便在这时,眼前景象骤然模糊,消失之际,席撒只见眼前是漫天飞舞的天蓝丝发。又一黑,回到西吴王宫昏暗的大殿。再看怀里的易之,眼眸迷离,浑然不映事务,显然仍处诡异景象之中,未曾脱出。

只觉疑惑这片刻经历的古怪时,易之神容一动,眼眸中映上他面容,冷淡的霜容如冰雪融化,忽有了些暖意。“你用妖法让我看了这些过去,便不再觉得眼前的你那么陌生不可琢磨。”

席撒知她误会,又觉片刻时光她似乎看到更多,不禁脱口追问。“你看到何时的事情?”“秘密。”易之嘴角扬起抹轻笑,旋又敛起。“这法术非你所施展,莫非是西妃?”席撒摇头否决。“这等法术所需能量可怖,便是妖族神殿的大祭司也未必能够。也许……”语气便有些喃喃,想到最后看见的天蓝飞发。“……也许是北撒卡思最后的祝福。”

言罢,忽又收起了伤怀。“或许你现在会知道我的爱恋。”易之微低头脸,黑暗中,看不清颜色,张唇欲言时,大殿门口凭空多了条身影,惊动他们。一头无风飞动的红发,深红如血,朦胧的红光,映照殿堂如坠炼狱。

席撒记得红发间那张冷艳而美丽的脸,更记得那印象中最诱人遐想的丰胸。

第二百二十章 迎来夏雨不经绝(一)

 昔日南吴之战,神秘现身击杀半支龙骑兵的血妖,他想不到会于此再见,更不希望此时此刻迎面相对,因为这女血妖绝不会是带着善意而来。

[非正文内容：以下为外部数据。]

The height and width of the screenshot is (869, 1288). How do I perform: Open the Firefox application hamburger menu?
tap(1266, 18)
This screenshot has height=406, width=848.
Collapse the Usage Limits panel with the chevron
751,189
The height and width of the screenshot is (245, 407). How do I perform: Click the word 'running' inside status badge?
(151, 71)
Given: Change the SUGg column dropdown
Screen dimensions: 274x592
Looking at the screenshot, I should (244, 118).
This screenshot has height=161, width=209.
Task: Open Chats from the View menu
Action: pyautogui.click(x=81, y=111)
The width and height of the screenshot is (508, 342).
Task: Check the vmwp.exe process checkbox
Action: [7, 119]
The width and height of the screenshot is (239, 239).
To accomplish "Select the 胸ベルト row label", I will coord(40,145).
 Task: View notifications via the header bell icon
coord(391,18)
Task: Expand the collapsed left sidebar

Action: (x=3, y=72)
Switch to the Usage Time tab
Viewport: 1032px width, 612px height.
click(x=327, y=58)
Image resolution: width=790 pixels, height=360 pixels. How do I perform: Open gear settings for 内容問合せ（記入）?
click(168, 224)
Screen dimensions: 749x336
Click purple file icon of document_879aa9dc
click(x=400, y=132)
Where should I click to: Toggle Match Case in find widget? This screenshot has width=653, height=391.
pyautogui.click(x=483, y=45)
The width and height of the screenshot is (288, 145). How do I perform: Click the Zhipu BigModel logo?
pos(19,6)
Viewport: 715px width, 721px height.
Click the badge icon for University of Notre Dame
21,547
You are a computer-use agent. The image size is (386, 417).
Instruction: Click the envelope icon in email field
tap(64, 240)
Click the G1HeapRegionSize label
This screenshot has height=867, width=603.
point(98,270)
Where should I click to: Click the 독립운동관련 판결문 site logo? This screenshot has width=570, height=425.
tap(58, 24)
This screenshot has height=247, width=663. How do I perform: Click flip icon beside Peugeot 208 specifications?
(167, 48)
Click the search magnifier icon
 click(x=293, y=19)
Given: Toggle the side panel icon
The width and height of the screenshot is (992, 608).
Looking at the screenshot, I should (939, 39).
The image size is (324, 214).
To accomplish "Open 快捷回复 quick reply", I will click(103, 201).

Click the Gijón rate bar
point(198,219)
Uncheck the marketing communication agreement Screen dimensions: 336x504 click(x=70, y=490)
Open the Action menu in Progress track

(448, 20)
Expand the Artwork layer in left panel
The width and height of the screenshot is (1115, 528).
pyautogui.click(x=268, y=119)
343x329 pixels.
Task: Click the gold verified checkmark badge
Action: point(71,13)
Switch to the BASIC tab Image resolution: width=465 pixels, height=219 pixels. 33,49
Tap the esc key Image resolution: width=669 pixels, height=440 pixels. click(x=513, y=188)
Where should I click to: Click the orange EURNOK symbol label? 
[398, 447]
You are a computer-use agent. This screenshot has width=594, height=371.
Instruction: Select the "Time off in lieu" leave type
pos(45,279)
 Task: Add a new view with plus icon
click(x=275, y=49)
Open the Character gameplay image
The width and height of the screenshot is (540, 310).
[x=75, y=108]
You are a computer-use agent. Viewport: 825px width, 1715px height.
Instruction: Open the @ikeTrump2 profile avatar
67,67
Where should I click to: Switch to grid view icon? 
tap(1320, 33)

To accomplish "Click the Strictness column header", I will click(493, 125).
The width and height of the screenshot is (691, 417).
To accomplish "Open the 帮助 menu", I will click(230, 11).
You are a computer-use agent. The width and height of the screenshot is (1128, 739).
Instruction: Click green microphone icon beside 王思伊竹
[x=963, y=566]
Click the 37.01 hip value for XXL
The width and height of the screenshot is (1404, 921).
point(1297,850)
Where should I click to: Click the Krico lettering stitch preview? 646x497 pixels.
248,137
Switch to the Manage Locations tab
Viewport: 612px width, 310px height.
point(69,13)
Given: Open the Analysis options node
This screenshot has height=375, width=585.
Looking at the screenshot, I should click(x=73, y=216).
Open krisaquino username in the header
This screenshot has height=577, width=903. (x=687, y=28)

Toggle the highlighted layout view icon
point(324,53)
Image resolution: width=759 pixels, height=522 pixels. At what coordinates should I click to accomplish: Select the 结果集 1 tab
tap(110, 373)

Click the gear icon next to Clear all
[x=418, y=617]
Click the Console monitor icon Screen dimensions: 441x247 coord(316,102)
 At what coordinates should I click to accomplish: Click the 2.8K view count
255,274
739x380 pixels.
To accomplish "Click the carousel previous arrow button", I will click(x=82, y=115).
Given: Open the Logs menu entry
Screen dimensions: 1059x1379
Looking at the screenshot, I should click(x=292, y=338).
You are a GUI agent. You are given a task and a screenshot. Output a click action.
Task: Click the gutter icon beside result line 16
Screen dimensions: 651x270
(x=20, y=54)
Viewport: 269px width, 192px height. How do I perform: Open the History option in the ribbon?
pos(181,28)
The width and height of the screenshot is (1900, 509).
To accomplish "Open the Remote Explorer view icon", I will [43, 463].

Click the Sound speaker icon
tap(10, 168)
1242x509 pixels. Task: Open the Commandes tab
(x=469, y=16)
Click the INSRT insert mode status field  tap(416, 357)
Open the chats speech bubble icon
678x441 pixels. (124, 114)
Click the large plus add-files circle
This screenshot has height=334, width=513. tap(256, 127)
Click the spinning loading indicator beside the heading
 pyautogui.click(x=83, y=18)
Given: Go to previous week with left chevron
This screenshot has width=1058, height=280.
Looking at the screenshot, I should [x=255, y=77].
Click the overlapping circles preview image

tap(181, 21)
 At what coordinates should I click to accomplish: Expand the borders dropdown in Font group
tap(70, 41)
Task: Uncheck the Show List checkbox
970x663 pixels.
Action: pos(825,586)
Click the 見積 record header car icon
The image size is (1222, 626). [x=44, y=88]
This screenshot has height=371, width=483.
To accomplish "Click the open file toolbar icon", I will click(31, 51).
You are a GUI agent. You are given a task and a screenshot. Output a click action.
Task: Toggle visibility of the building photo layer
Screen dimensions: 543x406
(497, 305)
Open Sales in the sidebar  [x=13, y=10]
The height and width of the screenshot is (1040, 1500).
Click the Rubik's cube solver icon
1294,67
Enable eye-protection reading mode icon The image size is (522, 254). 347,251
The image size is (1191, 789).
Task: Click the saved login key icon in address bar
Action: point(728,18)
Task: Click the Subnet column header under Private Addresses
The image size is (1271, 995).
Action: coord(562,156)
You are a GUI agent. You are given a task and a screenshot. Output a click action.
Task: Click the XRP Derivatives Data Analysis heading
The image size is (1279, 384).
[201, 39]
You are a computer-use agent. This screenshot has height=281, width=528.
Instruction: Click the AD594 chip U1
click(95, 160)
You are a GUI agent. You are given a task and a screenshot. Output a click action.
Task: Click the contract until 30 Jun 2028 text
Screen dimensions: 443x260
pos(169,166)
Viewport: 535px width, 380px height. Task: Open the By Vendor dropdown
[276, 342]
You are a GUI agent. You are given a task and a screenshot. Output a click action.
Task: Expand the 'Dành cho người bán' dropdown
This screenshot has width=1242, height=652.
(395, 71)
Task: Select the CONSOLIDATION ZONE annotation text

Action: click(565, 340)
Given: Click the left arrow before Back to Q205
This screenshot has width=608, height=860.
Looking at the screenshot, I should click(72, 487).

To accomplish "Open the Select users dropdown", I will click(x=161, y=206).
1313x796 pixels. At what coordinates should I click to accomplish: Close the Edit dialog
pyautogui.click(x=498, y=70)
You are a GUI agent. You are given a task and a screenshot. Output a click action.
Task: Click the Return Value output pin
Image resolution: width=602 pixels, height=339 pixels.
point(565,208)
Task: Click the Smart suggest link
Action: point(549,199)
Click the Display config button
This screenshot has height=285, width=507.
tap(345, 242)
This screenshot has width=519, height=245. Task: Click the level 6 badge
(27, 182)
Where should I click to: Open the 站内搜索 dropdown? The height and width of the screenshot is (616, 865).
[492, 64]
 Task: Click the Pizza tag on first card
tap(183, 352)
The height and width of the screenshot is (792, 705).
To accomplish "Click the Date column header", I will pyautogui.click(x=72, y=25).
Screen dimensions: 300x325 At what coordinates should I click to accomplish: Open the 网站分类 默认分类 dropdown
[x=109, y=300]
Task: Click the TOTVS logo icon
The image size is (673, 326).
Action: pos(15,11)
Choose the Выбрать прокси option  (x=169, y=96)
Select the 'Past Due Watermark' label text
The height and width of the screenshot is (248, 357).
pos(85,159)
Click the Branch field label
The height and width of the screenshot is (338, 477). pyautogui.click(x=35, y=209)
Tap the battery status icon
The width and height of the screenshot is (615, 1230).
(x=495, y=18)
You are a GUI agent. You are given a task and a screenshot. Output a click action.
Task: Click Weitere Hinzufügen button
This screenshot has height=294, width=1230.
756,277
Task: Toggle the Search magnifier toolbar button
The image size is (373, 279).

仍旧是一袭黑色长披,裹覆身体,这时缓缓张开,在内气作用下两侧鼓飘,犹如活翼,露出凹凸美妙的身体曲线,席撒却没有心情观赏,目光只落在那双手。

一对能够抓碎钢铁甲胄,比利剑更恐怖的手。

“白昼纹章之灵,寄托北撒卡思最后的思念,思念让时空逆转,变成了守护。异常强大的能量流动才让人发觉白昼之灵的存在,引导一直寻找的我来到这里。”她自言自语的说着,末了,忽然扬眉,目光停落席撒脸上,流露抹淡淡微笑。“席撒,你是否会让我取走它?”

席撒略感诧异,听她言语似乎并非仅仅知晓自己名字那么简单。“你是……”血妖仍是那副淡淡微笑,不急不徐的语气。“如果你知道是我,还会否拒绝师傅的安排?”席撒骤然明悟,原来她就是义母所认可的那个女妖,倘若他去了绿国,此刻便已成了他伴侣的女人。

他毫不掩饰骤然而生的追悔心情,懊恼写上脸面。“竟然是你!唉呀……义母为何不早让我知道!”旋又神色一振,“此刻知道也不算晚,你何不留下做客,彼此加深一些了解……”一言未罢,人已被易之反手一肘击中下腹,痛的一时不能直起,冷汗满面。

不及做声,便听那血妖神容不动,淡淡开口。“席思,席红梅……呵,自幼被师傅选中,精心教养,总说许多你的事情,对你,我很了解。所以仍旧在给你拒绝,并没有因为你拒绝往绿国的事情羞怒成恨。”

席撒听在耳中,越发惊疑。撒拉当初有意追寻他的踪迹一事已让他感到奇怪,对他如此用心考虑,可谓匪夷所思。他虽然相信撒拉对他的喜爱,却绝不相信这种爱会至不似血腥妖族传统方式的程度。血腥妖族的亲缘之间的照料如何,他见过太多,撒拉为何会做出这种事情?

绝不仅限于母子之情,血腥妖族永远不会让感情冲昏理智,那是凝固于灵魂深处的根本特质,当然。他这种混血妖精例外,便曾为灭族只恨迷失过一段时日自我,也曾为西妃冲昏头脑,更曾为易之做许多莫名其妙的事情。

易之这一肘打的极重,绝非夫妻间打情骂俏的虚张声势,痛入骨髓。席撒尽管为此事感到诧异困惑,却无法开口说话,痛楚稍稍减缓些时,只见地上的龙翼护面不知何时已重回罂粟非烟手上。